_Problem to work on_:
Copy the records below, putting "Find the position of" in place of every "Identify the location of", and leave everything else the same.

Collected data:
##############################
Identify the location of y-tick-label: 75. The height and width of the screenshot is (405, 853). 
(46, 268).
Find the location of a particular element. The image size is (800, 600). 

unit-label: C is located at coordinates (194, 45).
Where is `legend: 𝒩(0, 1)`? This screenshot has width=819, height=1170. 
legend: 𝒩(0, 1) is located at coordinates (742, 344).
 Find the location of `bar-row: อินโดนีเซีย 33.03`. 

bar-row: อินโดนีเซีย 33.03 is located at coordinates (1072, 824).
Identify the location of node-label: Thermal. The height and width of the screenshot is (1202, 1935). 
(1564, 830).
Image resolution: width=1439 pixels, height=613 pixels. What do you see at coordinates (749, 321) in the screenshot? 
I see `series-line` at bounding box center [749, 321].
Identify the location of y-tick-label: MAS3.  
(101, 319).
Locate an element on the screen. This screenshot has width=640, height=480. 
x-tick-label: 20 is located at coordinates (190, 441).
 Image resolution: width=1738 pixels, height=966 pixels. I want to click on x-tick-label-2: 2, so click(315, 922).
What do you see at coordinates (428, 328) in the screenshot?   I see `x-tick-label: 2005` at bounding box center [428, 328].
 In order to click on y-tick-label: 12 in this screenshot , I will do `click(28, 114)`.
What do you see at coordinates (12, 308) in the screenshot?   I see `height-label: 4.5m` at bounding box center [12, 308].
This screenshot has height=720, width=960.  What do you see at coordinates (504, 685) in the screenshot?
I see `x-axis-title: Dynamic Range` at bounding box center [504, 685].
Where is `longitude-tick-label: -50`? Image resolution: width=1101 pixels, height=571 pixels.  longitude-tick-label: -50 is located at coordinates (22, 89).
##############################
_Your solution_:
Find the position of y-tick-label: 75. The height and width of the screenshot is (405, 853). 
(46, 268).
Find the location of a particular element. The image size is (800, 600). 

unit-label: C is located at coordinates (194, 45).
Where is `legend: 𝒩(0, 1)`? This screenshot has width=819, height=1170. 
legend: 𝒩(0, 1) is located at coordinates (742, 344).
 Find the location of `bar-row: อินโดนีเซีย 33.03`. 

bar-row: อินโดนีเซีย 33.03 is located at coordinates (1072, 824).
Find the position of node-label: Thermal. The height and width of the screenshot is (1202, 1935). 
(1564, 830).
Image resolution: width=1439 pixels, height=613 pixels. What do you see at coordinates (749, 321) in the screenshot? 
I see `series-line` at bounding box center [749, 321].
Find the position of y-tick-label: MAS3.  
(101, 319).
Locate an element on the screen. This screenshot has width=640, height=480. 
x-tick-label: 20 is located at coordinates (190, 441).
 Image resolution: width=1738 pixels, height=966 pixels. I want to click on x-tick-label-2: 2, so click(315, 922).
What do you see at coordinates (428, 328) in the screenshot?   I see `x-tick-label: 2005` at bounding box center [428, 328].
 In order to click on y-tick-label: 12 in this screenshot , I will do `click(28, 114)`.
What do you see at coordinates (12, 308) in the screenshot?   I see `height-label: 4.5m` at bounding box center [12, 308].
This screenshot has height=720, width=960.  What do you see at coordinates (504, 685) in the screenshot?
I see `x-axis-title: Dynamic Range` at bounding box center [504, 685].
Where is `longitude-tick-label: -50`? Image resolution: width=1101 pixels, height=571 pixels.  longitude-tick-label: -50 is located at coordinates (22, 89).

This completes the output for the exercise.